I use Transmit but sometimes it crashes. I'd like to use a simple FTP like it.

Any ideas?


----------



## cabbage (Sep 23, 2002)

The only FTP I ever used on OS9 was Fetch.  I tried several on OSX.  Fetch absolutely sucks.  Transit and OsXgen I didn't like too much either.  The best one is RBrowser Lite/Basic/Pro.  The Lite version is free and is awesome.

http://www.rbrowser.com/RBrowserLite/RBrowser-RBrowserLite.html


----------



## holmBrew (Sep 23, 2002)

There IS no substitute.

http://www.ncftp.com/


----------



## cabbage (Sep 23, 2002)

maybe the subject should be changed to best GUI FTP app so command line programs don't get thrown in but whatever


----------



## o-s-x (Oct 8, 2002)

I was recently told about Fugu - A Mac OS X SFTP Frontend. 

Check it out:
http://rsug.itd.umich.edu/software/fugu/


----------



## gatorparrots (Oct 8, 2002)

Please note that Fugu is currently *SFTP* only. Regular FTP support is planned for a future version, but not yet implemented.
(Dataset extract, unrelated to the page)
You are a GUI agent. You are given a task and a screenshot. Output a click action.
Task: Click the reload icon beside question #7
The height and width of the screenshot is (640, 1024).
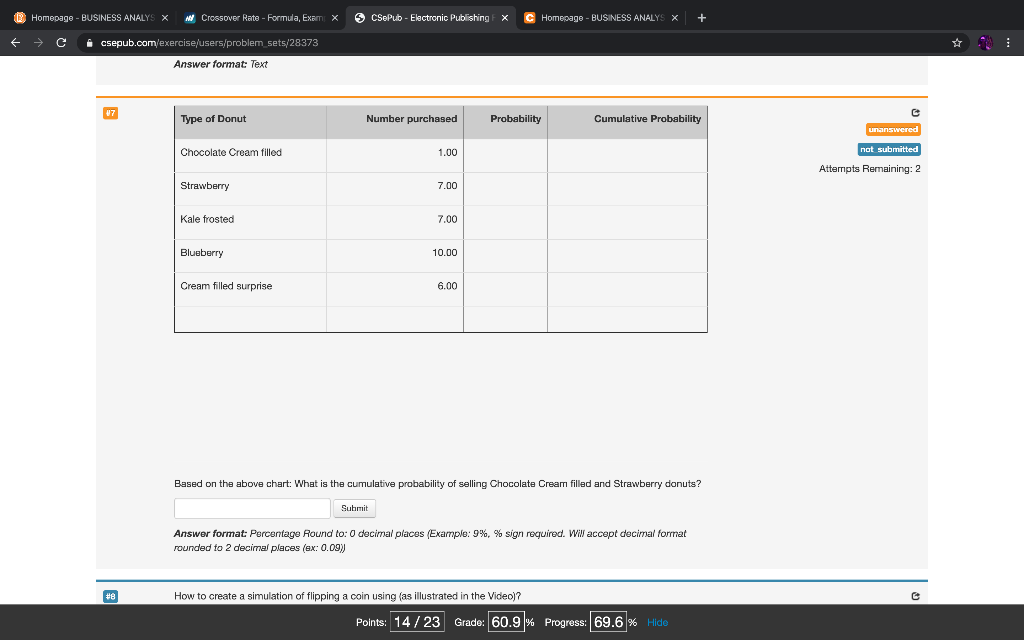[x=914, y=113]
So is out of the running for this thread.


----------



## gatorparrots (Oct 8, 2002)

> _Originally posted by holmBrew _
> *There IS no substitute.
> 
> http://www.ncftp.com/ *



I am currently beta testing Transmit 2. holmBrew (and many others I am sure) will be pleased to note that it is the similar familiar interface of Transmit 1.x, but is really a Cocoa front end for NcFTP! The best of both worlds.


----------



## PowermacG4_450 (Oct 12, 2002)

I like fetch better than transmit. 

used fetch for years, and Im use to it. 

I admit its NOT the best looking program ive seen for the mac.... .seems there really isnt any ftp program thats all that good.


----------



## mfsri (Oct 12, 2002)

I would like to be able to use the finder to FTP. If I click GO then CONNECT TO SERVER I can connect to a FTP server and drag files to my computer, but OS X does not allow the user to upload files to the server. Unless i'm doing something wrong. If someone knows how to uplaod via this method let me know.

Mike


----------



## adambyte (Oct 12, 2002)

I'm putting in my vote for RBrowser lite. It's fast, friendly, and as Finder-like as you're going to get. Just wish it had a more creative name.


----------



## didde (Oct 13, 2002)

.. I use Interarchy and RBrowser. Don't think the Lite version of RBrowser is all that though.

Interarchy is definetly the one with the most "snap", the other one can feel quite slow even if you're on a good connection compared to Interarchy.


----------